> [Exercises]:
#1 According to the article on Lady Warsi, what share of Rupert's Recipes was she shown to own by company documents published in February?
#2 From the article on Lady Warsi, reproduce word for word the passage that opens with the words containing "On the Rupert’s" and closes with "halal meat wholesaler.".

> [Extract]:
──────────────────────────────
Whether it was the Cabinet minister who put his name on the guest list for the event in November 2010 is unclear, but what was not known at the time was that Mr Hussain was actually Lady Warsi’s business partner: they are the joint owners of a company.
Mr Hussain, a second cousin of Lady Warsi’s husband, had also recently returned from Pakistan where he “assisted” her and the British high commissioner on a ministerial visit.
There are now questions about whether Downing Street knew two other facts about the man given access to the Prime Minister and the heart of government: firstly, that he was involved in an extremist group that Mr Cameron had pledged to ban, and secondly that he has a conviction for a violent assault during his younger days in Sheffield.
Whatever the answers to those questions, Mr Hussain attended another reception with Mr Cameron last month, when Lady Warsi invited him to the launch of the Conservative Friends of Pakistan, a party interest group designed to foster better understanding with the Asian nation and the huge Pakistani community in Britain.
Lady Warsi paid for Mr Hussain and her husband, Iftikhar Azam, to bring a group of business contacts of their firm, Rupert’s Recipes, to the fund-raising lunch at the Savoy Hotel in the Strand.
The launch was planned by Lady Warsi with the help of her special adviser Naweed Khan and her personal assistant Gulsum Aytac, who between them had written the Friends of Pakistan group’s mission statement and strategy and drawn up its structure.
The final guest list was a who’s who of wealthy and successful British Pakistanis.
Entrepreneurs, bankers, property developers and diplomats all paid between £2,000 to £5,000 for a table alongside Mr Cameron and Yousuf Raza Gilani, the Pakistani prime minister.
On table 15 were eight guests of Rupert’s Recipes, the Sheffield spice supply business which, company documents published in February show, was 60 per cent owned by Lady Warsi.
Mr Azam sent the names of the guests to Conservative Central Office using his Rupert’s Recipes email account. Lady Warsi sat on the VIP table with Mr Cameron and Mr Gilani.
On the Rupert’s Recipes table was Mr Hussain and Mohammed Johngir Saddiq — “Big John”, the millionaire boss of a chain of Birmingham fish and chip shops bearing his nickname.
The photographers captured a smiling and laughing Mr Saddiq with his arm around Mr Hussain.
Other guests included Fareed Nasir, the owner of Chunky Chicken, a fast food franchise with outlets across the North West, the Midlands, Cardiff and Newcastle upon Tyne, several other Asian restaurateurs and the owner of a leading halal meat wholesaler.
──────────────────────────────
Data records
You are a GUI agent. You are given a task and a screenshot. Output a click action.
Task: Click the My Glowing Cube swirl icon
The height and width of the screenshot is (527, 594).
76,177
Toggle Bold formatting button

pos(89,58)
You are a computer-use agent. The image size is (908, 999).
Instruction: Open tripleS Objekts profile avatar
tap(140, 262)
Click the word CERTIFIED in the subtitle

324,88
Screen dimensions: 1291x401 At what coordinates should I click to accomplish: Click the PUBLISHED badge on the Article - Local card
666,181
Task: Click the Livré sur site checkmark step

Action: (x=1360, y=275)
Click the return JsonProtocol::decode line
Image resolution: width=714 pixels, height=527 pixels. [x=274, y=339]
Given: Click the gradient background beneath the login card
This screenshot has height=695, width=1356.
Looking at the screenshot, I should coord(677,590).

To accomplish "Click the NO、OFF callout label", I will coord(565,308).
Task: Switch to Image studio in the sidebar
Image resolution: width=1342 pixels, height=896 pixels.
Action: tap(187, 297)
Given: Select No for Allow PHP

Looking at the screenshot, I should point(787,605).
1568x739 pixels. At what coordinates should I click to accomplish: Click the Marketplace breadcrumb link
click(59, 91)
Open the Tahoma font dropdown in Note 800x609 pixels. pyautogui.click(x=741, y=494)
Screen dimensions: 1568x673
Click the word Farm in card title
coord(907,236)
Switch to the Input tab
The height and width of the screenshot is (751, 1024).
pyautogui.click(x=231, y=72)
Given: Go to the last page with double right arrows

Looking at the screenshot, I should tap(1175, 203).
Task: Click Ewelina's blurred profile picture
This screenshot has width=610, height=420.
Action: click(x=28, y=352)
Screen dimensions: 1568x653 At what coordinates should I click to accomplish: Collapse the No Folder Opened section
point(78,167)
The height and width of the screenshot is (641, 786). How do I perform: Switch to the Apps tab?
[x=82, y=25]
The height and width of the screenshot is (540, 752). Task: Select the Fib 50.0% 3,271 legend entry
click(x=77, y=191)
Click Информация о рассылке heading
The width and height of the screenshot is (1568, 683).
──────────────────────────────
> [Solutions to the problems]:
#1 60 percent.

#2
On the Rupert’s Recipes table was Mr Hussain and Mohammed Johngir Saddiq — “Big John”, the millionaire boss of a chain of Birmingham fish and chip shops bearing his nickname.
The photographers captured a smiling and laughing Mr Saddiq with his arm around Mr Hussain.
Other guests included Fareed Nasir, the owner of Chunky Chicken, a fast food franchise with outlets across the North West, the Midlands, Cardiff and Newcastle upon Tyne, several other Asian restaurateurs and the owner of a leading halal meat wholesaler.